Glen G. Ernstrom

Visiting Assistant Professor of Biology and Neuroscience



Carnegie Science Hall, Room 411


Carnegie Science Hall, Room 411


We study the genetic pathways that enable neurons to reliably transfer information. Information is transferred by the controlled release of neurotransmitters, hormone-like molecules that act over very short distances and act on target cells such as other neurons or muscles. Abnormalities or dysfunction in this process can lead to neural disorders and disease. By resolving the molecular mechanisms that control the release of neurotransmitters in the model animal the roundworm C. elegans, we gain fundamental knowledge of how nervous systems work, and we gain practical knowledge that can lead to more effective drug therapies that target evolutionary conserved proteins between worms and humans.

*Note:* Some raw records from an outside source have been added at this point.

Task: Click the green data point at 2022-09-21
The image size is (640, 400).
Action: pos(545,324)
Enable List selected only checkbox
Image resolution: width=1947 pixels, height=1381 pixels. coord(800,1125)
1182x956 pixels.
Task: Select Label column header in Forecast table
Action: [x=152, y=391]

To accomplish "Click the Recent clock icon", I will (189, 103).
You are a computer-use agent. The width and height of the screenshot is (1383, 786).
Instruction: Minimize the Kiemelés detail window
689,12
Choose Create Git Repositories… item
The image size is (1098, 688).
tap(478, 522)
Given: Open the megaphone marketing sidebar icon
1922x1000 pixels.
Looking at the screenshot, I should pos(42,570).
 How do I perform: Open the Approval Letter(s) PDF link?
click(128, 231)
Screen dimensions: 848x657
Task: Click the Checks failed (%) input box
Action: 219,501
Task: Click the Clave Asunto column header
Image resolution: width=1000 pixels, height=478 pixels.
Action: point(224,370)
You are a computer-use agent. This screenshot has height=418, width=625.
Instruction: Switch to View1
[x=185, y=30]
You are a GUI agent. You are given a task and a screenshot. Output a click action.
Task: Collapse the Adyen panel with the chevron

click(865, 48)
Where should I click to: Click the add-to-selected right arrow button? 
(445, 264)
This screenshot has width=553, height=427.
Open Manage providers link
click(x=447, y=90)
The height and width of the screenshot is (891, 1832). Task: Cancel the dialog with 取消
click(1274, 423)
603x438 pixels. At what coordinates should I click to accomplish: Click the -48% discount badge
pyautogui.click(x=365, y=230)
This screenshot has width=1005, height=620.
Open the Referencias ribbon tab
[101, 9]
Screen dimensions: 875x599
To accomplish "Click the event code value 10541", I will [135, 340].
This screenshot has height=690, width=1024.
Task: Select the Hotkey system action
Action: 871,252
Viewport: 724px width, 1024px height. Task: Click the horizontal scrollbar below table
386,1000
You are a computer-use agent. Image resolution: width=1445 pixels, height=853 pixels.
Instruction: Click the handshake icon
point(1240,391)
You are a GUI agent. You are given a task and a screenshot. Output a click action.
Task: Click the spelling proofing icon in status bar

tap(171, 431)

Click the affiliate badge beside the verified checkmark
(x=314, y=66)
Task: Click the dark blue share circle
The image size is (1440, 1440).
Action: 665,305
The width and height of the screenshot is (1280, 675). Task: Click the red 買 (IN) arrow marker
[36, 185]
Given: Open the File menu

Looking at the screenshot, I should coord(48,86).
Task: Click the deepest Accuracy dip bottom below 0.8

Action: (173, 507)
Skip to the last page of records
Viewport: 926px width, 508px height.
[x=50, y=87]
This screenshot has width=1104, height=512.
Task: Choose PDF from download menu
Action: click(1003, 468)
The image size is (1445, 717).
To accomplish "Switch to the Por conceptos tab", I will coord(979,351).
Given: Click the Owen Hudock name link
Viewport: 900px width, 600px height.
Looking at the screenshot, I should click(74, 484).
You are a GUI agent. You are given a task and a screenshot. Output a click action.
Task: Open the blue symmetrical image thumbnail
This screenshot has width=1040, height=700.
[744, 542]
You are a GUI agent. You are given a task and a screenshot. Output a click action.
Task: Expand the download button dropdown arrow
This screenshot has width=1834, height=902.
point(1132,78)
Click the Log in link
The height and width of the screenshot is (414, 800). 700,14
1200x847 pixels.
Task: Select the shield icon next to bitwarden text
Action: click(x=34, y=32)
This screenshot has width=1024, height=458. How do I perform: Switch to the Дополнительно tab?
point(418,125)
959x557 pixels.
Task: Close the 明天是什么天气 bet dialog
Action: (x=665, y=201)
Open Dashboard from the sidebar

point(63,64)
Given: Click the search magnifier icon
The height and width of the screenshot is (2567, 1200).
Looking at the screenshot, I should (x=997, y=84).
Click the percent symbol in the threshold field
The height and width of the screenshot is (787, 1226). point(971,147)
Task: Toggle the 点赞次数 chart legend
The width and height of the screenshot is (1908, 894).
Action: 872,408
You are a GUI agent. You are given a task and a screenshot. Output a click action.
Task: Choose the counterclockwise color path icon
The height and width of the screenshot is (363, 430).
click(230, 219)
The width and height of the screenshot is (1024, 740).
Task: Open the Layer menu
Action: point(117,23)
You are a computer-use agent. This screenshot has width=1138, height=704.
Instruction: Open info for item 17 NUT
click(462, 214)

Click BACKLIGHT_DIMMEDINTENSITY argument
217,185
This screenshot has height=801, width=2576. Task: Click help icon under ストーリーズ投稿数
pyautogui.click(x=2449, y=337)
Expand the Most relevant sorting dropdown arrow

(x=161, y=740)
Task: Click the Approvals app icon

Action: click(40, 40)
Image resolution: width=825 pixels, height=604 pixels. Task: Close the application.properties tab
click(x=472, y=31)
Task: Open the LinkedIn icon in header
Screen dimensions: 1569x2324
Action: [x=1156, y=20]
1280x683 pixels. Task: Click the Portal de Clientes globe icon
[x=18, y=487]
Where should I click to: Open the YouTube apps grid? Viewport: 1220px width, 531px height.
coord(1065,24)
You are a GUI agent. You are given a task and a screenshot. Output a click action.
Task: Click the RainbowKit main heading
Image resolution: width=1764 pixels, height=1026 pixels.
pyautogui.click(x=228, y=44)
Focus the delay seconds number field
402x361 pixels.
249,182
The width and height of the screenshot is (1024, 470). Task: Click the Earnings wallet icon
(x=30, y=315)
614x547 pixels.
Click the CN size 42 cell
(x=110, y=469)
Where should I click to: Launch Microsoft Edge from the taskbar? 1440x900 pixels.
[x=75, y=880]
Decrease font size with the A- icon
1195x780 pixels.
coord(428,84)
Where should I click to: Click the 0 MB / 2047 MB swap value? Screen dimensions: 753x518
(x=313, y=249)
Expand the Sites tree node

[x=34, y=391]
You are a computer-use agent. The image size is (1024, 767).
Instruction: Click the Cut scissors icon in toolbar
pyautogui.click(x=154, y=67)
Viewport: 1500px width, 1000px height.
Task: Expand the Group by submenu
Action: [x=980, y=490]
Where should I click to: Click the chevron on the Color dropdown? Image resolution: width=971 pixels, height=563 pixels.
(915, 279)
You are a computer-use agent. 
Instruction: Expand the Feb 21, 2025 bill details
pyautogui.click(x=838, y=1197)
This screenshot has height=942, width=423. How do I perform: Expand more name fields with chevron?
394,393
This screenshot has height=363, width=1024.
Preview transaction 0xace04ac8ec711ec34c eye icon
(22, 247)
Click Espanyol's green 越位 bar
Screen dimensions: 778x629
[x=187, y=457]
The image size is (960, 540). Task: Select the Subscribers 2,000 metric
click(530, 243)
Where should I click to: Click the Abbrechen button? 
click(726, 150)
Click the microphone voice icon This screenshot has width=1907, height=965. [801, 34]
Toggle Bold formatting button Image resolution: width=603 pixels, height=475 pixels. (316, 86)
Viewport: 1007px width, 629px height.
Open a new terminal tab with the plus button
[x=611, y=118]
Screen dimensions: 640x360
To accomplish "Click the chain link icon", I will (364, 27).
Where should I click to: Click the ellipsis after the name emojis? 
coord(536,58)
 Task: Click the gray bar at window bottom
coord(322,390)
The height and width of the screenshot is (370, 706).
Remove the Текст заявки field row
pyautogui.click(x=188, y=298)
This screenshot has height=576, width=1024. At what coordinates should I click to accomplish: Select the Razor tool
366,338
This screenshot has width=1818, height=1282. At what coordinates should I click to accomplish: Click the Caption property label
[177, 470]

Caenorhabditis elegans is a free-living (non-parasitic) soil roundworm widely used to study various aspects of biology. The whole animal is studied by different research groups at the molecular, cellular, organismal, ecological, and evolutionary levels.

There are several advantages for studying this simple creature.

First, the animal is amenable to genetic analysis. The animal easily grows and reproduces abundant progeny in the lab, it has a fast 3-day generation time, and the animal can be mated or allowed to self fertilize (the primary form is a hermaphrodite capble of producing eggs and its own sperm). These characteristics facilitate unbiased forward genetic screens that lead to gene discovery and resolution of genetic and associated biochemical pathways.

Second, molecular genetic tools are well established. A fully sequenced genome (completed in 1999, the first metazoan fully sequenced), well-established transgenic procedures, fluorescent gene reporters (see below), and optimized CRISPR/Cas9 gene editing protocols enable the researcher to experimetnally modify genes to investigate temporal and spatial gene expression or investigate structure-function relationships of encoded gene products.

Third, the animal has transparent skin. Different cell types are easily observed under dissecting and compound light microscopes in living individuals. The use of transgenic green fluoresencent protein and its derivatives allow the visualization and analysis of gene expression, under the control for endogenous gene promoters, in living indiviudals. Translational fusions between GFP and a protein of interest allow proteins to be tracked in living cells in the whole animal. Genetically encoded fluoresecent sensors for pH or calcium ion concentration permit the real-time observation of cell physiology in whole behaving animals.

Fourth, the neuronanatomy is fully mapped at the ultrastructural level. The adult has 302 neurons, the neurons develop and position themselves with an invariant, identifiable position. Neuronal connectivity is fully mapped  from serial electron microscope reconstructions.

Fifth, and perhaps most importantly, the community is awesome. From early on of its founding in the early 1970’s, members have been committed to cooperative sharing of materials and procedures, building community-wide tools, and training the next generation of scientists. Conferences are beloved and include the sharing of C. elegans inspired art and have been know to include a worm comedy show.